## WRITTEN INSTRUCTION
Please rewrite the part of the records that opens with the line containing "Expand the admin user dropdown" and runs through the end of the records, both ends included, as a JSON list of strings with one string per line and blank lines omitted.
-- BEGIN DATA PROVIDED --
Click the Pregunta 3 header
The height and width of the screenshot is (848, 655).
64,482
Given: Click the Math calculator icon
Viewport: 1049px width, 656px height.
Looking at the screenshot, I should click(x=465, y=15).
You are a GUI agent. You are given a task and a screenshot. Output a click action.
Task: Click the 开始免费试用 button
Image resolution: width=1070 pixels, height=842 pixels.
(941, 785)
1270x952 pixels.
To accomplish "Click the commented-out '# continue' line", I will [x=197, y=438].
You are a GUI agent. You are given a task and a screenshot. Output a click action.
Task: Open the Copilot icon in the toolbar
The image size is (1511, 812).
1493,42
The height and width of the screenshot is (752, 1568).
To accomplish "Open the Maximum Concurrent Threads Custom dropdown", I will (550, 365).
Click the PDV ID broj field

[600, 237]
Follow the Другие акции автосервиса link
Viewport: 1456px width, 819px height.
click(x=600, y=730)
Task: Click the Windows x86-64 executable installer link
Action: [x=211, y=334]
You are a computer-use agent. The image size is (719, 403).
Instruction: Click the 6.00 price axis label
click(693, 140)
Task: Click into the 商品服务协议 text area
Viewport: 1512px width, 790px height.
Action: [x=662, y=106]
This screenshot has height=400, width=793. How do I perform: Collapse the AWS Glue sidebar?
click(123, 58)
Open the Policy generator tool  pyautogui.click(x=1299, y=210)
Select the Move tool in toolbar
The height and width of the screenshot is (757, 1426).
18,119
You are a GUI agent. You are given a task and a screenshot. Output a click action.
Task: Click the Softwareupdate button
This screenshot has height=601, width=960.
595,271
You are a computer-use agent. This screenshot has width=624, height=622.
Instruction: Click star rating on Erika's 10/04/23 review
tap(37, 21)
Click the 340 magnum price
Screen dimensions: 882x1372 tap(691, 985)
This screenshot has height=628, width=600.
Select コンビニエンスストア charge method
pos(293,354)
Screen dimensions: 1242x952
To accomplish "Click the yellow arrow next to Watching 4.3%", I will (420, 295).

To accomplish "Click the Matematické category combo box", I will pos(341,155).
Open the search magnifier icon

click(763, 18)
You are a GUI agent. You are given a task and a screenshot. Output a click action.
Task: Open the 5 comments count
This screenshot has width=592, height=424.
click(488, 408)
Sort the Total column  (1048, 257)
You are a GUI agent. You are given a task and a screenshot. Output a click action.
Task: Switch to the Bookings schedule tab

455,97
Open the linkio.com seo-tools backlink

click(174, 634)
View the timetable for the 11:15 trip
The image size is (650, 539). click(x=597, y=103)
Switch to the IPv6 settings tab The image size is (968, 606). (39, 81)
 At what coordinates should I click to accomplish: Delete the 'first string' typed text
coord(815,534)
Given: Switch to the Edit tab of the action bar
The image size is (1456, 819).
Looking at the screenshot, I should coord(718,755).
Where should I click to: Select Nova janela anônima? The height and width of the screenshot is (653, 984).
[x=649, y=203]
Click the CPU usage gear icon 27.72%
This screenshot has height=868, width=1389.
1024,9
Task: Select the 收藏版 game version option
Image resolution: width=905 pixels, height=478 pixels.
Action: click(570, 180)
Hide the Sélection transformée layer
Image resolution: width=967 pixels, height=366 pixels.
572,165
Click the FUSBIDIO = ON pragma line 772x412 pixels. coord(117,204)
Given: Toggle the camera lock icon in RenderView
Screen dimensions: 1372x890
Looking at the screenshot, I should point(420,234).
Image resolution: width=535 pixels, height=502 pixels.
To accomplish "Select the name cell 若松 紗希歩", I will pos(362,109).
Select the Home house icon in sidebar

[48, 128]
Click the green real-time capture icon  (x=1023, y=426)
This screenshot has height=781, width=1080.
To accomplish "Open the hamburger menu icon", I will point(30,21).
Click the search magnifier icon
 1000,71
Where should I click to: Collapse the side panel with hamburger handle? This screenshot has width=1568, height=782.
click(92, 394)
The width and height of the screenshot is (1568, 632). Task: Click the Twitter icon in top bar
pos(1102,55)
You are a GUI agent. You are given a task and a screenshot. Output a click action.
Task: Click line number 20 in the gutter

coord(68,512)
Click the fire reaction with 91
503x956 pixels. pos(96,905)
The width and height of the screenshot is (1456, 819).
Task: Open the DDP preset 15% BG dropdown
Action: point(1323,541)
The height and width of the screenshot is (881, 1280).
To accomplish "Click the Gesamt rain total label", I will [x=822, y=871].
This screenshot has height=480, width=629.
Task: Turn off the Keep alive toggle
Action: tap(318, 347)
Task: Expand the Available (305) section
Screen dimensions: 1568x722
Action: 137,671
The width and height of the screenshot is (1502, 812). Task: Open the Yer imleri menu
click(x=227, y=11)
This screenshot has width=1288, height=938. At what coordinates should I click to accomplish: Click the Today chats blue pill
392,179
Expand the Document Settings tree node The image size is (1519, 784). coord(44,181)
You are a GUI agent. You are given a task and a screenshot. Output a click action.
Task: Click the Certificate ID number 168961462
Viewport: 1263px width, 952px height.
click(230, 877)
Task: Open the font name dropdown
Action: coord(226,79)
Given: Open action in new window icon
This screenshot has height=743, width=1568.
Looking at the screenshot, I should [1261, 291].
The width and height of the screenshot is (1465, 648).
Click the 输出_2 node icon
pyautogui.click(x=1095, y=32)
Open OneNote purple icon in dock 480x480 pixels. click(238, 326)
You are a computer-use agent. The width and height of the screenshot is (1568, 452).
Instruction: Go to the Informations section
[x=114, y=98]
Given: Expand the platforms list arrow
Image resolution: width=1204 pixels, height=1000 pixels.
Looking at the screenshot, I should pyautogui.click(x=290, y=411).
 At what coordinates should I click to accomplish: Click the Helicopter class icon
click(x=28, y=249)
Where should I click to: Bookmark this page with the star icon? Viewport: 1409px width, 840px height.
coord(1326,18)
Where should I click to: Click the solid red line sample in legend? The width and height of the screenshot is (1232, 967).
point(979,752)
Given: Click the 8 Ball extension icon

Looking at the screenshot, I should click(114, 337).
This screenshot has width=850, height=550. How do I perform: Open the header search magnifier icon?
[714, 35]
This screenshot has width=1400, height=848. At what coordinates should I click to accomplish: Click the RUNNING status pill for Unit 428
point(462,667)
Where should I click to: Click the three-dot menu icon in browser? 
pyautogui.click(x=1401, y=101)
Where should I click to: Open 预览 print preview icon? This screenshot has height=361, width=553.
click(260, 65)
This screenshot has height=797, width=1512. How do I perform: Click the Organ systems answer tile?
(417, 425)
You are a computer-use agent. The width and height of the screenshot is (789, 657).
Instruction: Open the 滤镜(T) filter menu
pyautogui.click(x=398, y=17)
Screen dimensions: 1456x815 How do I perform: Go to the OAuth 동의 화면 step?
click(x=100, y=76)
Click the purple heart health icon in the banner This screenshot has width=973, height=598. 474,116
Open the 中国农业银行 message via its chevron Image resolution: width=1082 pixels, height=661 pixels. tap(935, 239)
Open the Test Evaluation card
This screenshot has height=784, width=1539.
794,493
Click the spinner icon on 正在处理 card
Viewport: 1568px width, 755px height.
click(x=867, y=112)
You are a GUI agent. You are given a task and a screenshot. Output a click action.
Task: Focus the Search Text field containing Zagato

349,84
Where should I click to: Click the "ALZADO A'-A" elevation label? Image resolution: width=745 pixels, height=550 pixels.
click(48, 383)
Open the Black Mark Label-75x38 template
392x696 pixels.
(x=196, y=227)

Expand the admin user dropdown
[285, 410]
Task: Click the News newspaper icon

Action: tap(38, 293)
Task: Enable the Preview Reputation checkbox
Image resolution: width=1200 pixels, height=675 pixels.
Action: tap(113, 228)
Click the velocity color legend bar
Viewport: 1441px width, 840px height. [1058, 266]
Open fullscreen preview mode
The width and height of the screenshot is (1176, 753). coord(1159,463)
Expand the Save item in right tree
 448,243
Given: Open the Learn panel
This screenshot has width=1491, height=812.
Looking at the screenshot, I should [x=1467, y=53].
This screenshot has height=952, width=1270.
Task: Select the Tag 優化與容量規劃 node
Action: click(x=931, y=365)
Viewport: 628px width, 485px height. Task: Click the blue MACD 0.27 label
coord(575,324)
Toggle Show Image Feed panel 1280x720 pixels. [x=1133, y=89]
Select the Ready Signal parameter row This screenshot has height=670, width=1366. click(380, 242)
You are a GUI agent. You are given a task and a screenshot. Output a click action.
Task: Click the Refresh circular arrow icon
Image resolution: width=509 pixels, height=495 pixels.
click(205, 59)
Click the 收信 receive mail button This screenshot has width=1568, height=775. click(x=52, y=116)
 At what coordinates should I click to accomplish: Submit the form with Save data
-- END DATA PROVIDED --
## EXERCISE SOLUTION
[
  "Expand the admin user dropdown",
  "[285, 410]",
  "Task: Click the News newspaper icon",
  "Action: tap(38, 293)",
  "Task: Enable the Preview Reputation checkbox",
  "Image resolution: width=1200 pixels, height=675 pixels.",
  "Action: tap(113, 228)",
  "Click the velocity color legend bar",
  "Viewport: 1441px width, 840px height. [1058, 266]",
  "Open fullscreen preview mode",
  "The width and height of the screenshot is (1176, 753). coord(1159,463)",
  "Expand the Save item in right tree",
  " 448,243",
  "Given: Open the Learn panel",
  "This screenshot has width=1491, height=812.",
  "Looking at the screenshot, I should [x=1467, y=53].",
  "This screenshot has height=952, width=1270.",
  "Task: Select the Tag 優化與容量規劃 node",
  "Action: click(x=931, y=365)",
  "Viewport: 628px width, 485px height. Task: Click the blue MACD 0.27 label",
  "coord(575,324)",
  "Toggle Show Image Feed panel 1280x720 pixels. [x=1133, y=89]",
  "Select the Ready Signal parameter row This screenshot has height=670, width=1366. click(380, 242)",
  "You are a GUI agent. You are given a task and a screenshot. Output a click action.",
  "Task: Click the Refresh circular arrow icon",
  "Image resolution: width=509 pixels, height=495 pixels.",
  "click(205, 59)",
  "Click the 收信 receive mail button This screenshot has width=1568, height=775. click(x=52, y=116)",
  " At what coordinates should I click to accomplish: Submit the form with Save data"
]